Could you please output all of the records exactly?
- - - - -
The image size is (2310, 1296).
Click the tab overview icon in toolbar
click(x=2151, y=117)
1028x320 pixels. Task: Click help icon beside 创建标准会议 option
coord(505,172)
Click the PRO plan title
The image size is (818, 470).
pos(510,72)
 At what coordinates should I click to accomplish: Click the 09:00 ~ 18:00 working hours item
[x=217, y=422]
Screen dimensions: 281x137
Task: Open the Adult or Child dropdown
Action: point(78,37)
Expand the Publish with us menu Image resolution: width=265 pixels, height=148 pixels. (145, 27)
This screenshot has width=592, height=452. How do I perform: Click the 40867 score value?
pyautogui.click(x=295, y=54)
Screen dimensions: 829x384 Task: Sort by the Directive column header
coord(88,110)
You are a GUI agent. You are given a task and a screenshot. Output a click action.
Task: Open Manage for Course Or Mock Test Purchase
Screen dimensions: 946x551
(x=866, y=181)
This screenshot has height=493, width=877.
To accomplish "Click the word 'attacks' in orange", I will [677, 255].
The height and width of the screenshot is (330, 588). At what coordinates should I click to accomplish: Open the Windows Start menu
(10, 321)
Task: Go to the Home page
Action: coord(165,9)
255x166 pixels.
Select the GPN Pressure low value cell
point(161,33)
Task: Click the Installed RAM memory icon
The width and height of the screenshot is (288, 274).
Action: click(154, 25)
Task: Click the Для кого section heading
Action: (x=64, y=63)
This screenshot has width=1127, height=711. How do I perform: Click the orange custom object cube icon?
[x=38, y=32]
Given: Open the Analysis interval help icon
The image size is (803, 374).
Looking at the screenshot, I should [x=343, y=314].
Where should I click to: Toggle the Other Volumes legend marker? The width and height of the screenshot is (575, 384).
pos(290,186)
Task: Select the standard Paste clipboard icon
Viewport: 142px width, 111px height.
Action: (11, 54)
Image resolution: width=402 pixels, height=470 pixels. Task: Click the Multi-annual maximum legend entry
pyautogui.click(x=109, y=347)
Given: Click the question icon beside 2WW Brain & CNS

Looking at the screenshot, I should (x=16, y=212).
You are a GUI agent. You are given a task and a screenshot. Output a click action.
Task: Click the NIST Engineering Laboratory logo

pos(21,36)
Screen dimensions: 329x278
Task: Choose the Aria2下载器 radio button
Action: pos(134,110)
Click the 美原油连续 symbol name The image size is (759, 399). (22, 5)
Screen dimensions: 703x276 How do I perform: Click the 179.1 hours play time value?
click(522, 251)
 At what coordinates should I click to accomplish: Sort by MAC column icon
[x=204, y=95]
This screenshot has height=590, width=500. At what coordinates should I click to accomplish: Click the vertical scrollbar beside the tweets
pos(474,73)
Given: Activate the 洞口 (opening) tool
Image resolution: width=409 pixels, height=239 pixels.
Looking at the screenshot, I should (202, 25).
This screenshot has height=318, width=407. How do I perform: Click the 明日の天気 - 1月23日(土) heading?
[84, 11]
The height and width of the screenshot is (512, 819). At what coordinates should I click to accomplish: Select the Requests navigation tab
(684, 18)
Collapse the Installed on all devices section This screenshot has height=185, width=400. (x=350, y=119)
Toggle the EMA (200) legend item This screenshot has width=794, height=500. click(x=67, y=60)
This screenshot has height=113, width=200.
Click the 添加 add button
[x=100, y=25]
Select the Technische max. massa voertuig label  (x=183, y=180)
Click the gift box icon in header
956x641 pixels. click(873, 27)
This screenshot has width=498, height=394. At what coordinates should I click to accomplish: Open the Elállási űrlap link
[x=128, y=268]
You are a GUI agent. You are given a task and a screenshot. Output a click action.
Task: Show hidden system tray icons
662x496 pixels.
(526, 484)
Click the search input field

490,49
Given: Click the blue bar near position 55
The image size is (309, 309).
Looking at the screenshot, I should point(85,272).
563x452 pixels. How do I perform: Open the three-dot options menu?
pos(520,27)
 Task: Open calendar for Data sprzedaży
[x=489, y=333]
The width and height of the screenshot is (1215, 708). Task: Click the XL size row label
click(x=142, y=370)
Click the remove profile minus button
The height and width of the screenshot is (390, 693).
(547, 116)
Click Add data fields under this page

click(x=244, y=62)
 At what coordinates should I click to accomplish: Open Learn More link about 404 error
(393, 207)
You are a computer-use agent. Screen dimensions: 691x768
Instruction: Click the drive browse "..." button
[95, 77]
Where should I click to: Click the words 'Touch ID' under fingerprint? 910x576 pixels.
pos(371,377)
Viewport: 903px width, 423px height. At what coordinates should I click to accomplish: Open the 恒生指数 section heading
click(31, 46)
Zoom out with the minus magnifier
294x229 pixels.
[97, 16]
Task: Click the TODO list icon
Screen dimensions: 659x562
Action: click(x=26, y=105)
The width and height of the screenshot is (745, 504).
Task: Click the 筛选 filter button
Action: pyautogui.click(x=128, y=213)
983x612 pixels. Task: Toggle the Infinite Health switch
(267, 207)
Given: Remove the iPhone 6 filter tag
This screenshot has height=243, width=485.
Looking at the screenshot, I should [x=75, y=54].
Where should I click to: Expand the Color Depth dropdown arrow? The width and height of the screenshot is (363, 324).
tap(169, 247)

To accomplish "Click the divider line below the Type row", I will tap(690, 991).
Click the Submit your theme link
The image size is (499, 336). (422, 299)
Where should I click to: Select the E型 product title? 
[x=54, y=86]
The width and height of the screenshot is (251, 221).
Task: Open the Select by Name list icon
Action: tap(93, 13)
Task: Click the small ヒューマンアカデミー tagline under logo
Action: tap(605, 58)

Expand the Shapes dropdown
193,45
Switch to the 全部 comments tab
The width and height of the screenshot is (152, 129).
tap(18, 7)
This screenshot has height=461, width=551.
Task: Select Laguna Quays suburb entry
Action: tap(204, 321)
- - - - -
### WRITTEN REPLY
The image size is (2310, 1296).
Click the tab overview icon in toolbar
click(x=2151, y=117)
1028x320 pixels. Task: Click help icon beside 创建标准会议 option
coord(505,172)
Click the PRO plan title
The image size is (818, 470).
pos(510,72)
 At what coordinates should I click to accomplish: Click the 09:00 ~ 18:00 working hours item
[x=217, y=422]
Screen dimensions: 281x137
Task: Open the Adult or Child dropdown
Action: point(78,37)
Expand the Publish with us menu Image resolution: width=265 pixels, height=148 pixels. (145, 27)
This screenshot has width=592, height=452. How do I perform: Click the 40867 score value?
pyautogui.click(x=295, y=54)
Screen dimensions: 829x384 Task: Sort by the Directive column header
coord(88,110)
You are a GUI agent. You are given a task and a screenshot. Output a click action.
Task: Open Manage for Course Or Mock Test Purchase
Screen dimensions: 946x551
(x=866, y=181)
This screenshot has height=493, width=877.
To accomplish "Click the word 'attacks' in orange", I will [677, 255].
The height and width of the screenshot is (330, 588). At what coordinates should I click to accomplish: Open the Windows Start menu
(10, 321)
Task: Go to the Home page
Action: coord(165,9)
255x166 pixels.
Select the GPN Pressure low value cell
point(161,33)
Task: Click the Installed RAM memory icon
The width and height of the screenshot is (288, 274).
Action: click(154, 25)
Task: Click the Для кого section heading
Action: (x=64, y=63)
This screenshot has width=1127, height=711. How do I perform: Click the orange custom object cube icon?
[x=38, y=32]
Given: Open the Analysis interval help icon
The image size is (803, 374).
Looking at the screenshot, I should [x=343, y=314].
Where should I click to: Toggle the Other Volumes legend marker? The width and height of the screenshot is (575, 384).
pos(290,186)
Task: Select the standard Paste clipboard icon
Viewport: 142px width, 111px height.
Action: (11, 54)
Image resolution: width=402 pixels, height=470 pixels. Task: Click the Multi-annual maximum legend entry
pyautogui.click(x=109, y=347)
Given: Click the question icon beside 2WW Brain & CNS

Looking at the screenshot, I should (x=16, y=212).
You are a GUI agent. You are given a task and a screenshot. Output a click action.
Task: Click the NIST Engineering Laboratory logo

pos(21,36)
Screen dimensions: 329x278
Task: Choose the Aria2下载器 radio button
Action: pos(134,110)
Click the 美原油连续 symbol name The image size is (759, 399). (22, 5)
Screen dimensions: 703x276 How do I perform: Click the 179.1 hours play time value?
click(522, 251)
 At what coordinates should I click to accomplish: Sort by MAC column icon
[x=204, y=95]
This screenshot has height=590, width=500. At what coordinates should I click to accomplish: Click the vertical scrollbar beside the tweets
pos(474,73)
Given: Activate the 洞口 (opening) tool
Image resolution: width=409 pixels, height=239 pixels.
Looking at the screenshot, I should (202, 25).
This screenshot has height=318, width=407. How do I perform: Click the 明日の天気 - 1月23日(土) heading?
[84, 11]
The height and width of the screenshot is (512, 819). At what coordinates should I click to accomplish: Select the Requests navigation tab
(684, 18)
Collapse the Installed on all devices section This screenshot has height=185, width=400. (x=350, y=119)
Toggle the EMA (200) legend item This screenshot has width=794, height=500. click(x=67, y=60)
This screenshot has height=113, width=200.
Click the 添加 add button
[x=100, y=25]
Select the Technische max. massa voertuig label  (x=183, y=180)
Click the gift box icon in header
956x641 pixels. click(873, 27)
This screenshot has width=498, height=394. At what coordinates should I click to accomplish: Open the Elállási űrlap link
[x=128, y=268]
You are a GUI agent. You are given a task and a screenshot. Output a click action.
Task: Show hidden system tray icons
662x496 pixels.
(526, 484)
Click the search input field

490,49
Given: Click the blue bar near position 55
The image size is (309, 309).
Looking at the screenshot, I should point(85,272).
563x452 pixels. How do I perform: Open the three-dot options menu?
pos(520,27)
 Task: Open calendar for Data sprzedaży
[x=489, y=333]
The width and height of the screenshot is (1215, 708). Task: Click the XL size row label
click(x=142, y=370)
Click the remove profile minus button
The height and width of the screenshot is (390, 693).
(547, 116)
Click Add data fields under this page

click(x=244, y=62)
 At what coordinates should I click to accomplish: Open Learn More link about 404 error
(393, 207)
You are a computer-use agent. Screen dimensions: 691x768
Instruction: Click the drive browse "..." button
[95, 77]
Where should I click to: Click the words 'Touch ID' under fingerprint? 910x576 pixels.
pos(371,377)
Viewport: 903px width, 423px height. At what coordinates should I click to accomplish: Open the 恒生指数 section heading
click(31, 46)
Zoom out with the minus magnifier
294x229 pixels.
[97, 16]
Task: Click the TODO list icon
Screen dimensions: 659x562
Action: click(x=26, y=105)
The width and height of the screenshot is (745, 504).
Task: Click the 筛选 filter button
Action: pyautogui.click(x=128, y=213)
983x612 pixels. Task: Toggle the Infinite Health switch
(267, 207)
Given: Remove the iPhone 6 filter tag
This screenshot has height=243, width=485.
Looking at the screenshot, I should [x=75, y=54].
Where should I click to: Expand the Color Depth dropdown arrow? The width and height of the screenshot is (363, 324).
tap(169, 247)

To accomplish "Click the divider line below the Type row", I will tap(690, 991).
Click the Submit your theme link
The image size is (499, 336). (422, 299)
Where should I click to: Select the E型 product title? 
[x=54, y=86]
The width and height of the screenshot is (251, 221).
Task: Open the Select by Name list icon
Action: tap(93, 13)
Task: Click the small ヒューマンアカデミー tagline under logo
Action: tap(605, 58)

Expand the Shapes dropdown
193,45
Switch to the 全部 comments tab
The width and height of the screenshot is (152, 129).
tap(18, 7)
This screenshot has height=461, width=551.
Task: Select Laguna Quays suburb entry
Action: tap(204, 321)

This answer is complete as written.